▶ [What the task requires] Go over the data and copy out each line with "thumbnail" in it.

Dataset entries
━━━

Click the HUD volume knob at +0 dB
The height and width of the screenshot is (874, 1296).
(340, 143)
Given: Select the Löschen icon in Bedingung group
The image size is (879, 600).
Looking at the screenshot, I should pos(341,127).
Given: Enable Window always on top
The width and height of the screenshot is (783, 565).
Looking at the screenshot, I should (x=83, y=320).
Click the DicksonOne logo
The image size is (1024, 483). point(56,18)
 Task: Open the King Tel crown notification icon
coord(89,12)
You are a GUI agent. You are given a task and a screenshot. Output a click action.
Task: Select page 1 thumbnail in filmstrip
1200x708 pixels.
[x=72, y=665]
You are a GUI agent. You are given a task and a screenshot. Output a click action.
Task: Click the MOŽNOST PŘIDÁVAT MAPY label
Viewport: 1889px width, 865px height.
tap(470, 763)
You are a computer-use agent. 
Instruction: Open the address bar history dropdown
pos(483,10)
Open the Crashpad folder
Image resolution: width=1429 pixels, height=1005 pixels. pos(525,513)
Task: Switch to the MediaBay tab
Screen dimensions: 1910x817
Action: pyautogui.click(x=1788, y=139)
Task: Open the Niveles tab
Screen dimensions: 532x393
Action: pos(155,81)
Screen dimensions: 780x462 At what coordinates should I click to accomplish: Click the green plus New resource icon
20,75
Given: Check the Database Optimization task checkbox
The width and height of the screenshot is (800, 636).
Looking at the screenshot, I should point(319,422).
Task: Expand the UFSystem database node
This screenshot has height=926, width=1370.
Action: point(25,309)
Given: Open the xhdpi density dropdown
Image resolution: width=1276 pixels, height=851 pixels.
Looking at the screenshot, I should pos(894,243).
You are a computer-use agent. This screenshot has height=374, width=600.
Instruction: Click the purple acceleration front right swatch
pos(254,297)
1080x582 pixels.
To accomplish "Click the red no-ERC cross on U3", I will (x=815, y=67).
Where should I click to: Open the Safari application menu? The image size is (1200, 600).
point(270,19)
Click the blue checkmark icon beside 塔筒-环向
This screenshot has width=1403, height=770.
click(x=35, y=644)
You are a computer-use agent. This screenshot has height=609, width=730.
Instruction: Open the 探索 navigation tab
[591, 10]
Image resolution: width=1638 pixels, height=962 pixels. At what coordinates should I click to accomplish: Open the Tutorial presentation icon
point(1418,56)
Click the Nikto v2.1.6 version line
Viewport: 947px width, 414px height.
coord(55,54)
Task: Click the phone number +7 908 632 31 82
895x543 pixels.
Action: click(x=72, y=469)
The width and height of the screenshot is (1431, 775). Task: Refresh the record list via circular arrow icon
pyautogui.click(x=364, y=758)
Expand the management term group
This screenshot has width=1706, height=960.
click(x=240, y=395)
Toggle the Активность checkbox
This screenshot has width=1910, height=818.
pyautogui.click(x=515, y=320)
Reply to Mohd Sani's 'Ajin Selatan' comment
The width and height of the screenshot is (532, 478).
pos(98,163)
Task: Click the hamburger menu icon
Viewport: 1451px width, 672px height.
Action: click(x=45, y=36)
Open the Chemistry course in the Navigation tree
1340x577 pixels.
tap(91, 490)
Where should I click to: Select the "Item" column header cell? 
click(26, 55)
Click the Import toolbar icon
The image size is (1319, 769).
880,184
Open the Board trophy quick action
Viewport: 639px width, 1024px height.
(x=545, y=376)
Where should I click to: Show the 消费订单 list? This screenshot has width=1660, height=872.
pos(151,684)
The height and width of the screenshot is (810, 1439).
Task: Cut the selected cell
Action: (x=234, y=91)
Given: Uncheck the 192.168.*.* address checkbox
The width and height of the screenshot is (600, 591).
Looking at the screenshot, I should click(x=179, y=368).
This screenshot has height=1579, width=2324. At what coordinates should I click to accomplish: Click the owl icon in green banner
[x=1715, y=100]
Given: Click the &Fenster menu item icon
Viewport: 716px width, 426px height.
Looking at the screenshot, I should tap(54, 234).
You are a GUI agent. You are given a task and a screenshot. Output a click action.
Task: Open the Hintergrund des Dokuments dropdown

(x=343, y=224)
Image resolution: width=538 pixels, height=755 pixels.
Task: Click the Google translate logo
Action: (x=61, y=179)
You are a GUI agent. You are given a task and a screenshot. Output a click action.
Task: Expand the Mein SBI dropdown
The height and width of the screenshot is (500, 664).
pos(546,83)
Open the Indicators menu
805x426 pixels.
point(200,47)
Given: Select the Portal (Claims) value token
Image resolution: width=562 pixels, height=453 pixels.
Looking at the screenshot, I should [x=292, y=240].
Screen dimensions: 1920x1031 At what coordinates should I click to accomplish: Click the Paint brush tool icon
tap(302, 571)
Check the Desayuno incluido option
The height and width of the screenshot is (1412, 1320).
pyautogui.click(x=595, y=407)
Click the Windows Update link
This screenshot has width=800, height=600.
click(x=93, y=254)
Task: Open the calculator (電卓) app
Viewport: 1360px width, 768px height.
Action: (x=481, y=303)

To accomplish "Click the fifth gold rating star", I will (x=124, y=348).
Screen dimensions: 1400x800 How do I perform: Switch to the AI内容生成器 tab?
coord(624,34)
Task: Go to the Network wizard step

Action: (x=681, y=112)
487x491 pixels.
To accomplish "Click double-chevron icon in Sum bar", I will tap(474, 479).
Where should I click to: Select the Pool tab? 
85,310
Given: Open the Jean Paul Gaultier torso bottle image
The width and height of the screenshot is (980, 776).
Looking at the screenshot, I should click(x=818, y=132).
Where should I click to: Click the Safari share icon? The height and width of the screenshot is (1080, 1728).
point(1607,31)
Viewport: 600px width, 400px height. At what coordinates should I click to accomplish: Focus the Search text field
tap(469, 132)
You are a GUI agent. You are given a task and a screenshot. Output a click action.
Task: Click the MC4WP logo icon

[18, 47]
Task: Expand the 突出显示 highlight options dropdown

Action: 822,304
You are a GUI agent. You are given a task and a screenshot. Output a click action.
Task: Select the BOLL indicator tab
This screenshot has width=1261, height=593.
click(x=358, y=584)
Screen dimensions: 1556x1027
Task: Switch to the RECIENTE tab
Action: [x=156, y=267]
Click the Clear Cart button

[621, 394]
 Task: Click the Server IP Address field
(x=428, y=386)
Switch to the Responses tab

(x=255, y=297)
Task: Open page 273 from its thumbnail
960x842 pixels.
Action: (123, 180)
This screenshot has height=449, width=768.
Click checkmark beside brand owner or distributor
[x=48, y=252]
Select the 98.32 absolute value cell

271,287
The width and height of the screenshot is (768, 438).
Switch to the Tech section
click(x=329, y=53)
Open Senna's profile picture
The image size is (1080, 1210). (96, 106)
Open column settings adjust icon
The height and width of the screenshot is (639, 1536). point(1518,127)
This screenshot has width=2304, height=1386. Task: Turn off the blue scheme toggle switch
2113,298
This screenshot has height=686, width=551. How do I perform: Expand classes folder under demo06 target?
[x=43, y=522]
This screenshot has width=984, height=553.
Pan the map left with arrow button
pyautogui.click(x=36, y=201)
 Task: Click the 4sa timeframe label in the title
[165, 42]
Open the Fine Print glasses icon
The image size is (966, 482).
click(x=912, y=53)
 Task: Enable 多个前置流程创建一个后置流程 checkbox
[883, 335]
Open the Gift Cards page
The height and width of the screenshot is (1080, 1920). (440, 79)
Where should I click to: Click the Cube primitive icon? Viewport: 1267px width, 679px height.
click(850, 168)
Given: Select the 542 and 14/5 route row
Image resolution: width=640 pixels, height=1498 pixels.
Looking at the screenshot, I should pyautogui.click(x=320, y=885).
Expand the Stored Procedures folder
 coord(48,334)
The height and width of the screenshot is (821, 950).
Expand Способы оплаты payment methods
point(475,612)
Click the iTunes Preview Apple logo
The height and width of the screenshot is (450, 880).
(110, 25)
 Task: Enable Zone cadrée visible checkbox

━━━

▶ [Result]
Task: Select page 1 thumbnail in filmstrip
Task: Open page 273 from its thumbnail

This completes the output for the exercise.